A recent study looked at statins and the risk of cancer after heart transplantation [5]. The cumulative incidence of tumours 8 years after transplantation was reduced in patients receiving statins (34 vs 13%; P < 0.003) and statin use was associated with improved cancer-free and overall survival (P < 0.001). Statins reduced the risk of occurrence of any malignancy by 67%, but it was impossible to adjust for all potential confounders because of the very long follow-up period (1985–2007).

A recent comprehensive review of statin use and cancer risk concluded that there were few strong or consistent associations between statins and cancer incidence overall or for any of the sites reviewed [6]. Data on the positive effects of statins on cancer prognosis in secondary prevention were lacking, with the exception of consistent evidence that statins are associated with a reduced risk of advanced/aggressive prostate cancer. The authors of the review also concluded that the prospect of reducing the incidence and burden of some of the most prevalent cancers with safe, affordable and tolerable medication that already reduces the risk of the leading cause of death and cardiovascular disease warrants further exploration in clinical trials and observational studies of prognosis and survival. They reported only one ongoing clinical trial of statin use in prostate cancer, registered in clinicaltrials.gov. That trial looked at the effect of preoperative simvastatin vs placebo on the mevalonate pathway synthesis and target activation in benign and malignant prostate cancer among men undergoing prostatectomy as their primary treatment for prostate cancer [7]. We are therefore unlikely to get an answer to this conundrum for some time.

Statins have been reported to reduce PSA levels. This may be particularly important with regard to diagnosis as it may delay the decision for prostate biopsy and prostate cancer diagnosis [8], but it may also bias the detection of recurrence when comparing statin users vs non-statin users.

The present paper by Chao et al. [9] concluded that statin use may not prevent prostate cancer progression after radical prostatectomy. Their findings do not provide support for the pursuit of a prospective clinical trial of statin use as secondary prevention among patients with surgically treated prostate cancer. The present paper was a retrospective study involving men with incident prostate cancer, diagnosed between 2004 and 2005, who subsequently underwent radical prostatectomy in Southern California. A total of 1200 men were included, of whom 37% had preoperative and 56% had postoperative statin use. There was a much higher incidence of obesity, diabetes, coronary heart disease and hypertension in the statin-treated group. Of these men, 74.6% received lovastatin, 20% simvastatin, 5% atorvastatin and 0.4% pravastatin. The men were followed up for 5 years after prostatetctomy.
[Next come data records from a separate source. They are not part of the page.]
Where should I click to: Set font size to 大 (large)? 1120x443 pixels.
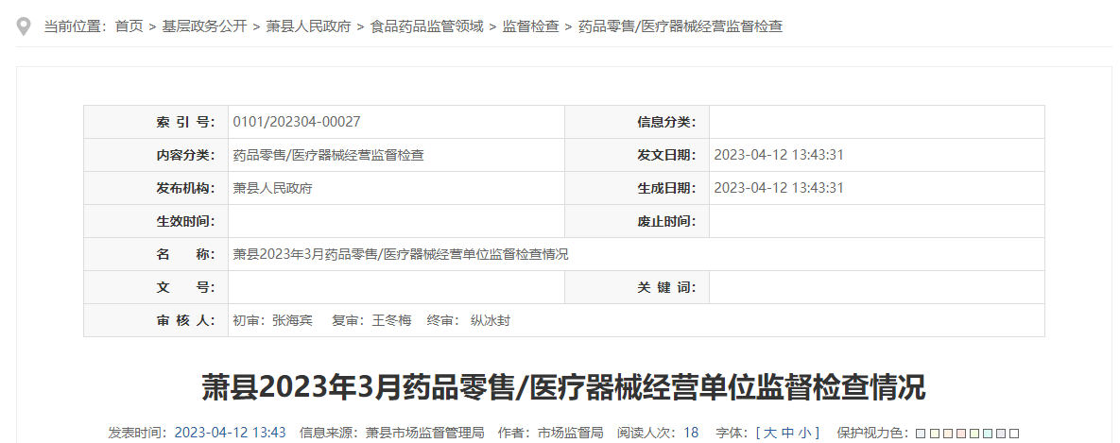[770, 433]
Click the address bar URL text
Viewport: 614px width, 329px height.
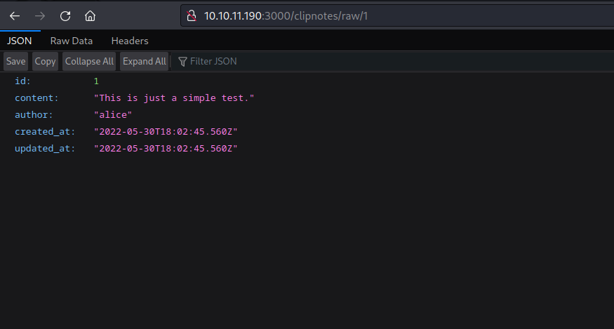click(x=286, y=15)
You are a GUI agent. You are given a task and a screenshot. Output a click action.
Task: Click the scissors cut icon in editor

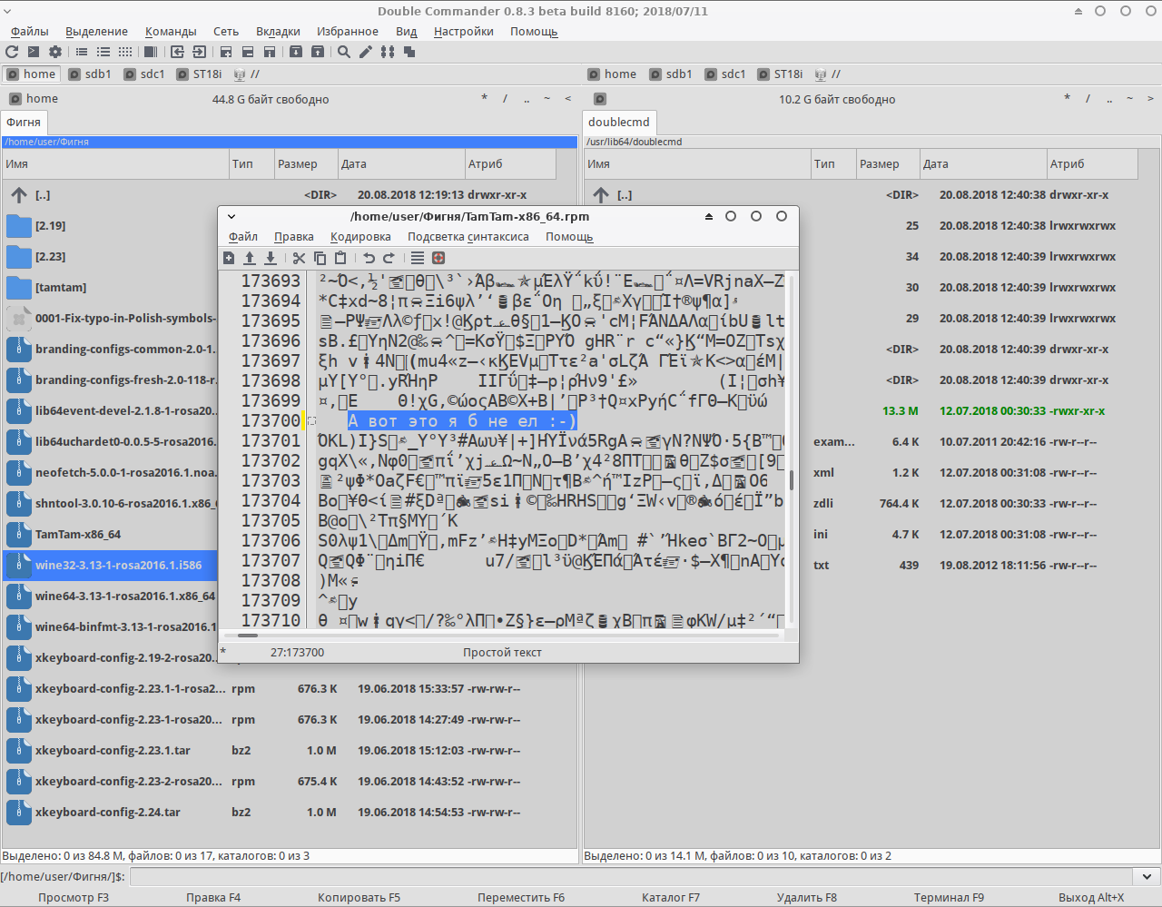(x=299, y=258)

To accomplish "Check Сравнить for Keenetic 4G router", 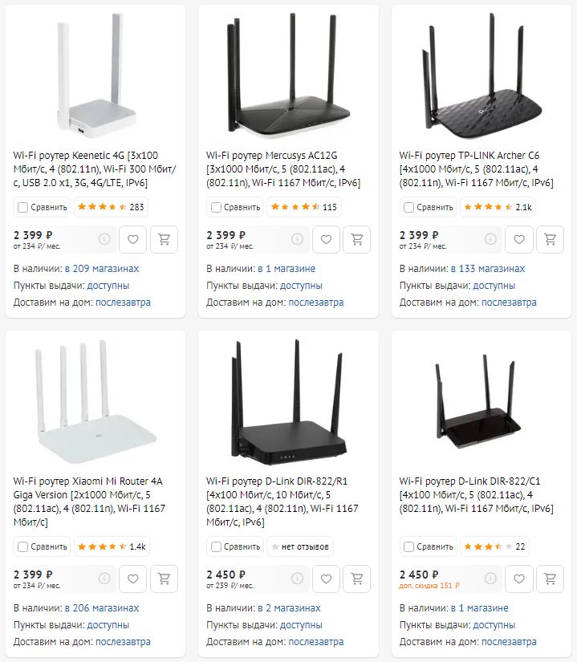I will (22, 207).
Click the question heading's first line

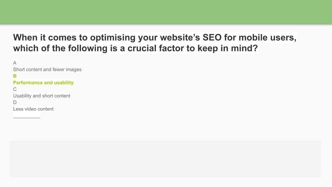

The majority of men in the present study were taking lovastatin. This drug has been shown to inhibit the cell cycle in vivo and this is probably through its cholesterol-lowering effect. High concentrations (50 μm) are required for lovastatin's pleiotropic effects [10]. With regard to cholesterol lowering, there is no evidence that there is a significant inverse association with any of the other cholesterol-lowering agents. This suggests that statin pleiotrophy is important with regard to anti-tumour properties [11].

Observational studies are always difficult to interpret. In the present study, we do not know when the patients' glycaemic index breached the diabetes threshold or when the patients were diagnosed with diabetes. There is no information on the degree of insulin resistance in these overweight subjects and what drugs were prescribed for diabetes, particularly the use of insulin. Nevertheless, it is interesting that there was an inverse association related to biochemical recurrence for postoperative statin use (hazard ratio = 0.66 (0.41–0.92) P = 0.08). This was measured as the proportion of follow-up time exposed to statins (>67% of follow-up time exposed to statins); however, no dose–response relationship was found. The authors note that follow-up time in the present study was only 5 years and studies with significantly longer follow-up and a greater number of events would be required to shed further insight on the dose–response relationship for the potential protective signals of postoperative statin use as seen in their study.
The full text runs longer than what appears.